_Aim_:
Copy everything from the line containing "Where should I" down to the line containing "Action: pyautogui.click(x=129, y=169)" word for word, leaving out the pictures.

[Rows that point to text and page elements]
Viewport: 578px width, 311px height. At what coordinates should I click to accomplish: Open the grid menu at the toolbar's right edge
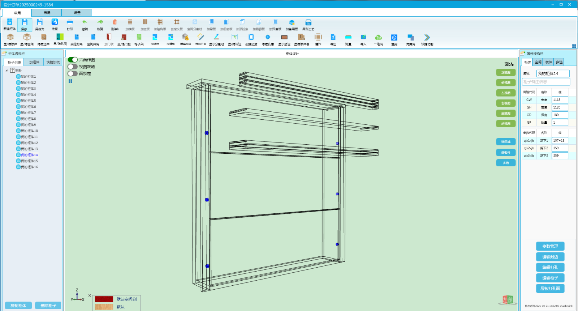(x=574, y=46)
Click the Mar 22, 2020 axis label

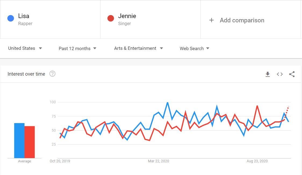tap(158, 161)
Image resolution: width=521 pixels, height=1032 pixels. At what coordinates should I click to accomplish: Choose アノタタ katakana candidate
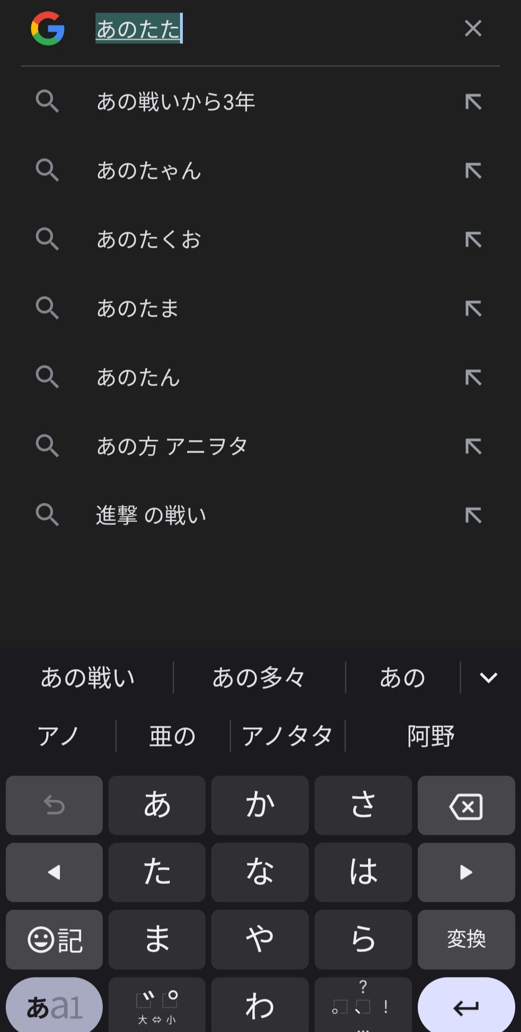click(287, 736)
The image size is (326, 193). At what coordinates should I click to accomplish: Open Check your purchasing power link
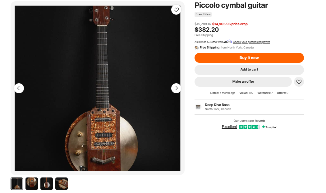(x=251, y=42)
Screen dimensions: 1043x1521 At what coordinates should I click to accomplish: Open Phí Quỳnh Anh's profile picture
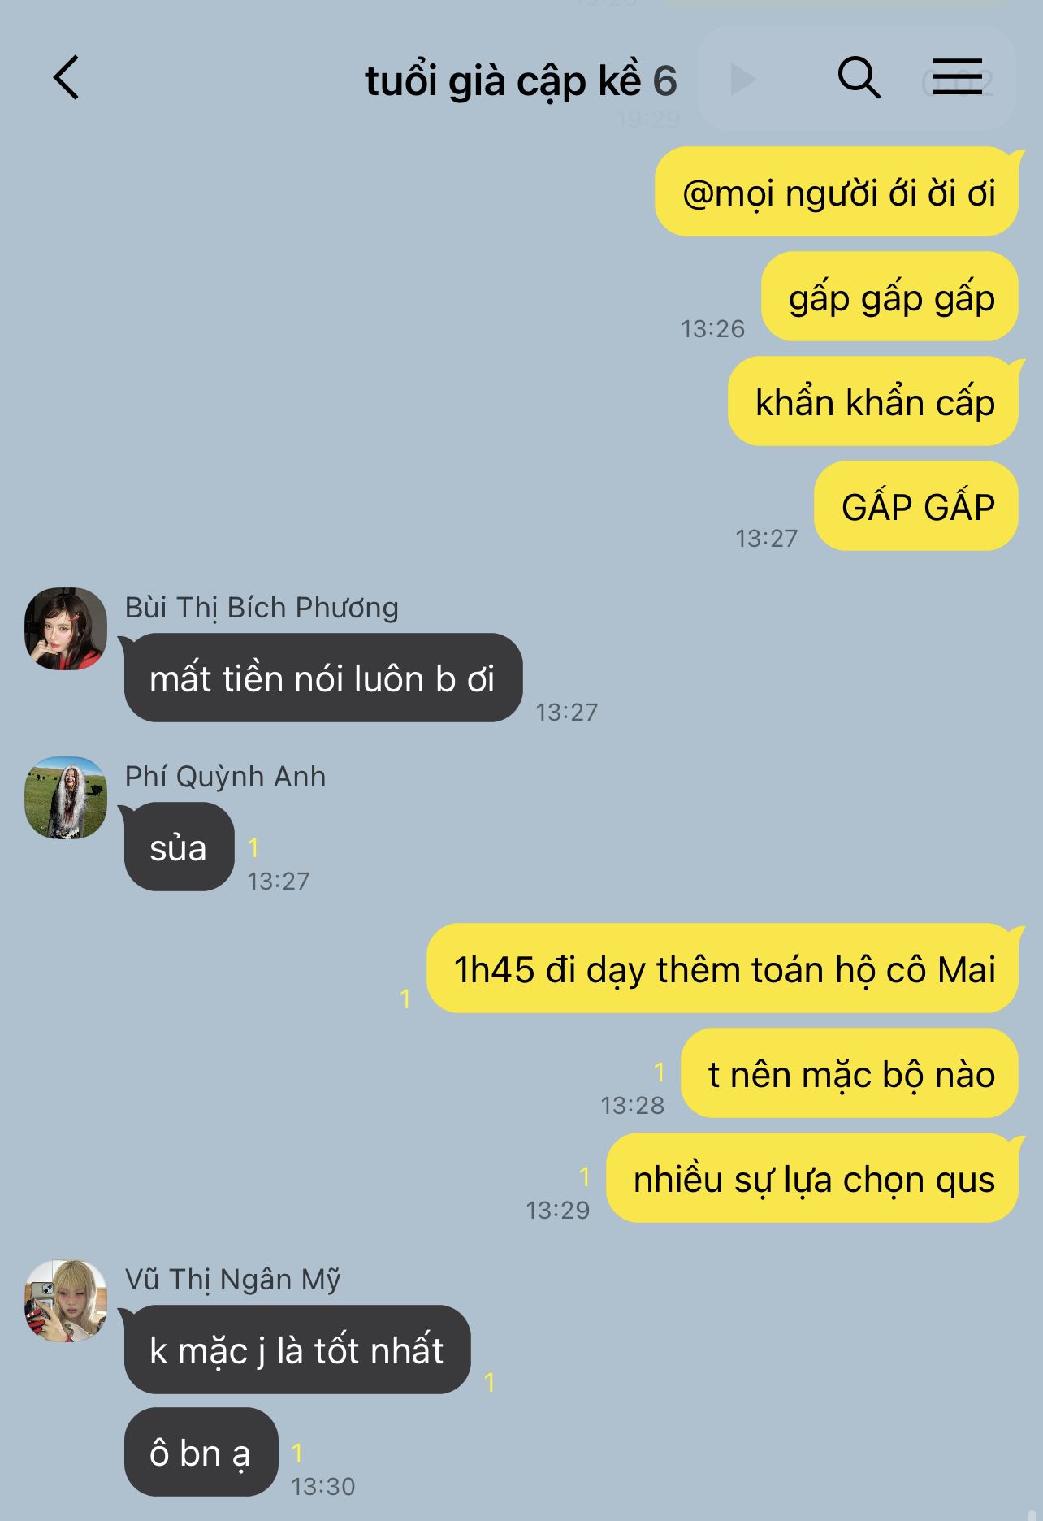(66, 798)
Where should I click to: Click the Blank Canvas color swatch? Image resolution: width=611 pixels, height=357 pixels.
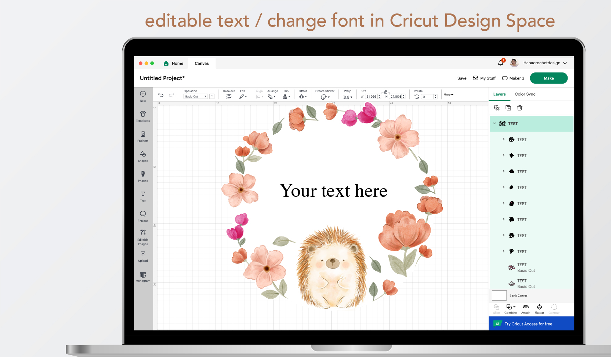tap(499, 296)
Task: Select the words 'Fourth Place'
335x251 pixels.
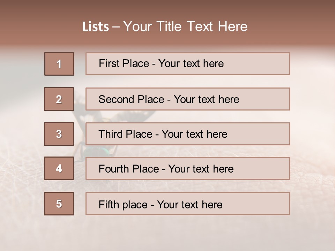Action: pyautogui.click(x=129, y=169)
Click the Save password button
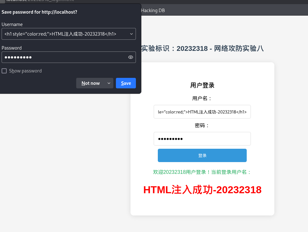This screenshot has height=232, width=308. coord(126,83)
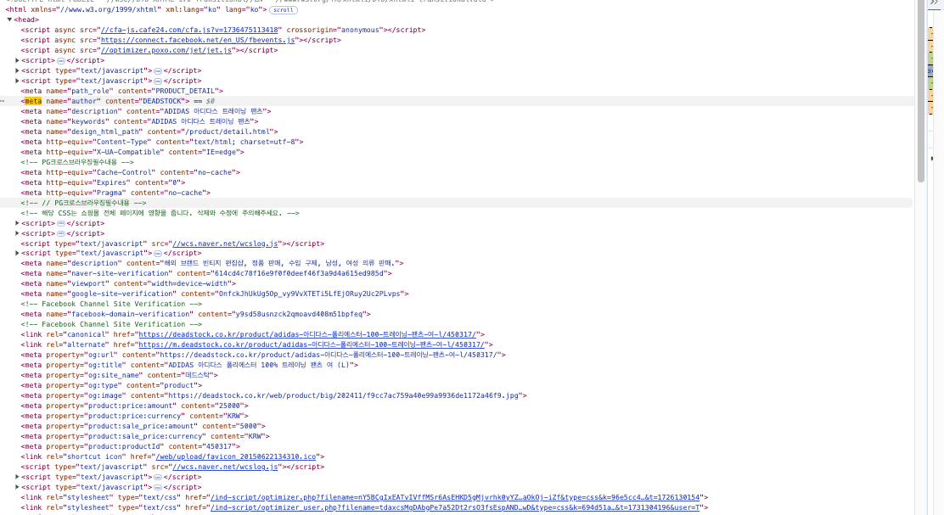Open the optimizer.poxo.com jet.js link
The image size is (944, 515).
tap(166, 50)
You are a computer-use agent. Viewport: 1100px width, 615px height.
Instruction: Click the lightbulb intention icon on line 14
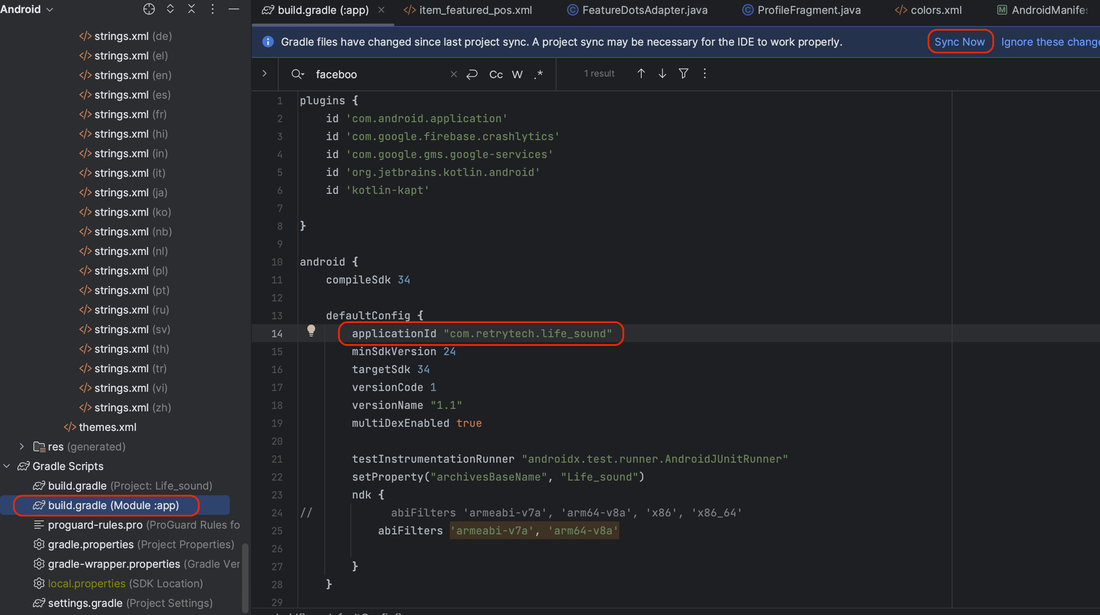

_Written response_:
Where should I click to: Click the Blank Canvas color swatch? Image resolution: width=611 pixels, height=357 pixels.
tap(499, 296)
Task: Select the words 'Fourth Place'
335x251 pixels.
Action: pyautogui.click(x=129, y=169)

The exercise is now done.